In the listing below, find every line with the string "Graphics" and pull it out.
════════════════
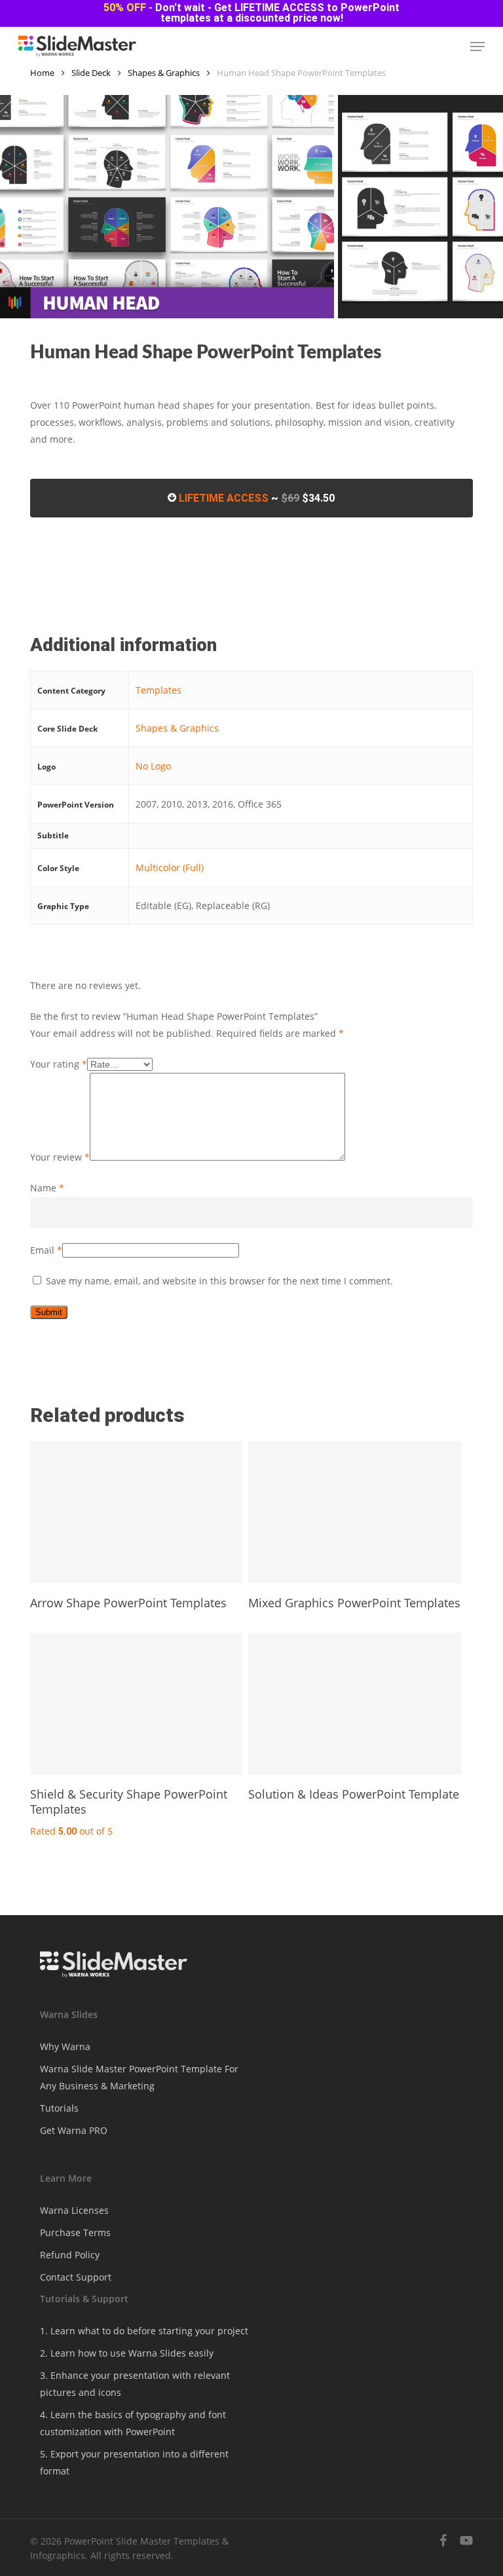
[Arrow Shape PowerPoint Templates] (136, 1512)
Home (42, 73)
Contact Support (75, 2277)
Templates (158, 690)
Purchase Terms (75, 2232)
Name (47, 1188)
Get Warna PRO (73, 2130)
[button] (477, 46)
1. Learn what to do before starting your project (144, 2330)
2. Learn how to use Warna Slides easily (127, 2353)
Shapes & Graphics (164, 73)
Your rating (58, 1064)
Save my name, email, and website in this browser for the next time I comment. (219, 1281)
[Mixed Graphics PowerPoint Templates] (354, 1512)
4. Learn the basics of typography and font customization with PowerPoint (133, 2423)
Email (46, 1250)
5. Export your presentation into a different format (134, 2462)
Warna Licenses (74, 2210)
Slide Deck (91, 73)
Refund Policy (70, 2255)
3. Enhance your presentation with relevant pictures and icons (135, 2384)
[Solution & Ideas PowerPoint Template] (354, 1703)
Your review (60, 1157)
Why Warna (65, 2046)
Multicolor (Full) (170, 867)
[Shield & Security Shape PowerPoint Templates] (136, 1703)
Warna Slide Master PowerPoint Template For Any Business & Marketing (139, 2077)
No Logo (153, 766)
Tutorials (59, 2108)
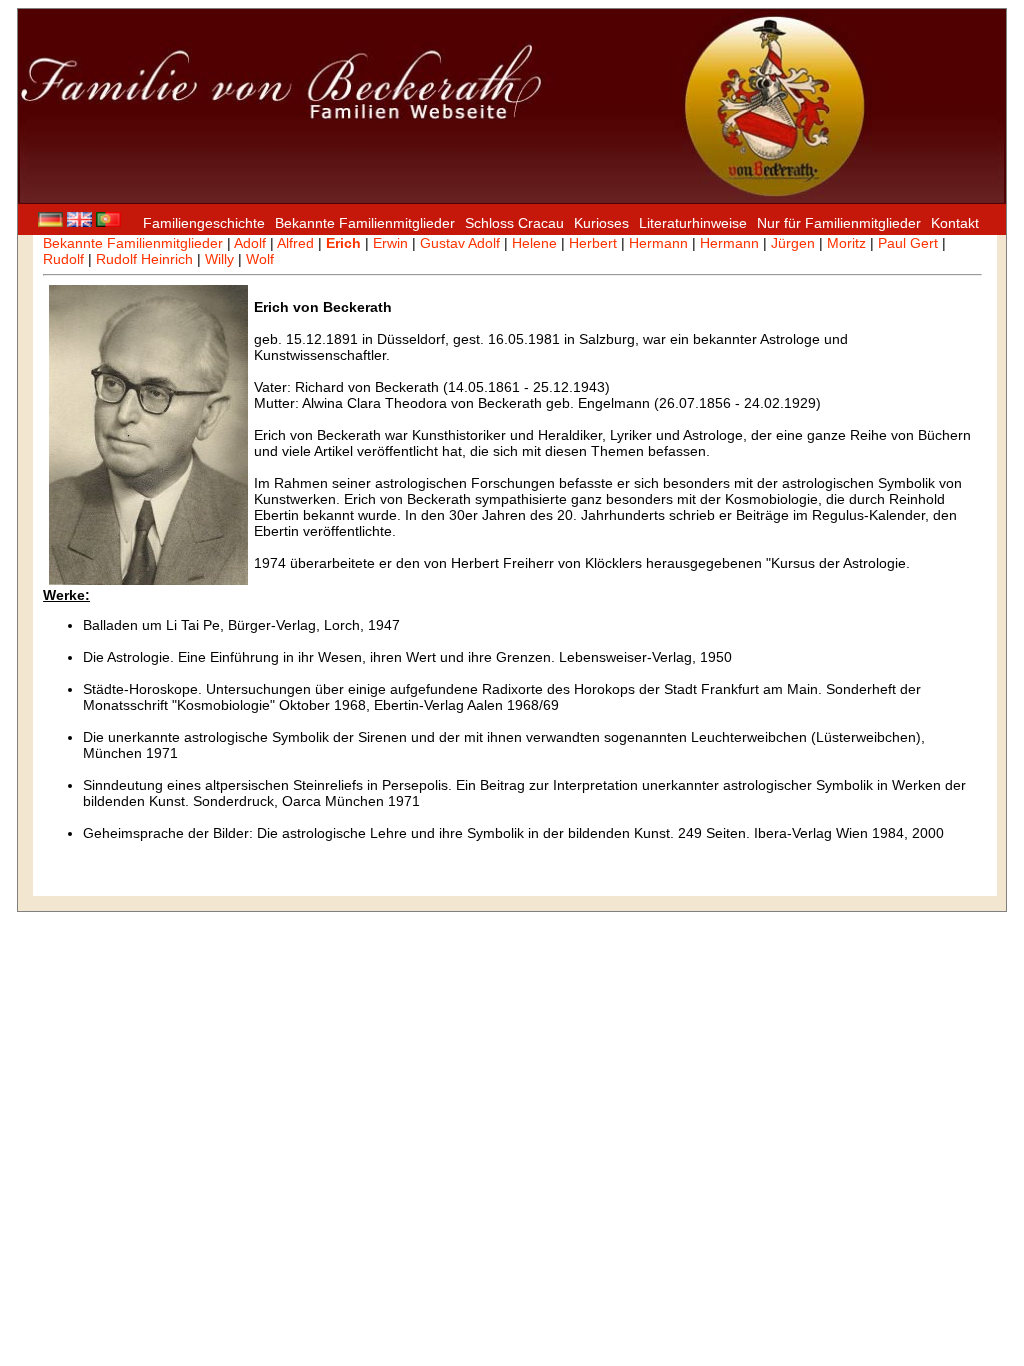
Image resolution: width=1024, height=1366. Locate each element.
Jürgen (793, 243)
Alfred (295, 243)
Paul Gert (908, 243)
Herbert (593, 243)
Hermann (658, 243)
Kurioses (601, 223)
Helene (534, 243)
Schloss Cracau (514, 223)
════════════════
RESULT OF THIS EXERCISE.
Shapes & Graphics (164, 73)
[Mixed Graphics PowerPoint Templates] (354, 1512)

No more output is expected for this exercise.